Diagnostic ambiguity in classical CAH is unusual. We present two patients who were referred to us following longterm adrenal suppression in whom IV ACTH testing did not initially confirm the diagnosis. Pt#1 (7 y. o. F) was adopted at 4.5 y. Pregnancy was complicated by attempted termination using a synthetic progestin. Clitoromegaly at birth and dehydration at 10 d lead to a diagnosis of salt-losing 21-hydroxylase deficiency in Russia and she was treated with prednisone (2.5 mg b.i.d., 28 mg/M2 cortisol equiv.) and DOCA (3.5 mg q.d.). No laboratory data are available. At adoption, height was at -2.6 S.D. and weight was at 50th percentile for height. She was placed on 20 mg/M2 per day of cortisol (t.i.d. dosing) and 0.05 mg 9-alpha-fludrocortisone b.i.d. At 7 yr, height was at 15th%ile, but more than 6 morning 17OHP measurements were <5 ng/dL. Because of the Hx of progestin exposure, an IV bolus ACTH test was performed. At 60 min, cortisol was <1μg/dL and 17OHP was 9.4 ng/dL. One month after reduction in cortisol dose by 40%, repeat ACTH stim (17OHP 0= 380, 60 min = 456 ng/dL), confirmed neonatal diagnosis. Pt #2 (8 y.o.
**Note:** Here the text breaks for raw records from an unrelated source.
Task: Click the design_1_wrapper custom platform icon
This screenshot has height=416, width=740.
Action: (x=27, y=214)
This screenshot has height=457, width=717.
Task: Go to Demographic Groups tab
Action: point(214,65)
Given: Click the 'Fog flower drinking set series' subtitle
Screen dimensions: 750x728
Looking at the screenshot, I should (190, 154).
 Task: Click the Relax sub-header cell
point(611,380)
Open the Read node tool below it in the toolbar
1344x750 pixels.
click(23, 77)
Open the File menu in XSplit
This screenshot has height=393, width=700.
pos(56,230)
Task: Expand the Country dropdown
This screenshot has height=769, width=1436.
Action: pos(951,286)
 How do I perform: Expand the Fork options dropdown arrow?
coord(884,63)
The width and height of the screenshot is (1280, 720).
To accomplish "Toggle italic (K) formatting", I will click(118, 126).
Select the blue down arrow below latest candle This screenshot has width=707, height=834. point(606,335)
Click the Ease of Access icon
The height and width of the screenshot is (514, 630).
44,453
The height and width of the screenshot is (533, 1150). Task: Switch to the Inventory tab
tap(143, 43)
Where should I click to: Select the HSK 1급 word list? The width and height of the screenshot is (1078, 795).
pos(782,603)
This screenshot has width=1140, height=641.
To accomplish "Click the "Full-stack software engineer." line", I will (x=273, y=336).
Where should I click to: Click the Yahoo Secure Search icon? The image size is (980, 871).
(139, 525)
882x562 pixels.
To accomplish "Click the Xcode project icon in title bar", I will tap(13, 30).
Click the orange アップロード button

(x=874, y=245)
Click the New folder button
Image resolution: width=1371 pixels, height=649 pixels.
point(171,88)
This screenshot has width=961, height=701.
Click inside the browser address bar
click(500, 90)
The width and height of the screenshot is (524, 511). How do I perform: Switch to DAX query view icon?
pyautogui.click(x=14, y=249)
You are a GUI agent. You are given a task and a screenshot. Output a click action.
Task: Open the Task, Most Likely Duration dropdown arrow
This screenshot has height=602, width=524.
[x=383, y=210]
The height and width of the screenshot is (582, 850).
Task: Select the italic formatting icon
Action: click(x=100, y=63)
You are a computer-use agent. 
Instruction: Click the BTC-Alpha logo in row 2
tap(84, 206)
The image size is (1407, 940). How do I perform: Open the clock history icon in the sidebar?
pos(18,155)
M) was diagnosed with CAH in Brazil at 4.5 y because of adrenarche, advanced bone age and one 17OHP of 800 ng/dL. He was treated with prednisone 2.5 mg b.i.d.(20 mg/M2 cortisol equiv.), but growth failure was noted. Several 17OHP levels were <10 ng/dL, and rose to 40 ng/dL 48 h off glucocorticoid. At 60 min after bolus IV ACTH (1-24), 17OHP was only 170 ng/dL. However, 17OHP with bolus IV ACTH (1-24) 12 h after ACTH gel IM X2 was 2140 ng/dL.

There is now a cohort of neonatally screened children with CAH who have been treated before they are symptomatic. Late confirmation of diagnosis in these children may require repeated ACTH stimulation, or prolonged observation after reduction in glucocorticoid dose.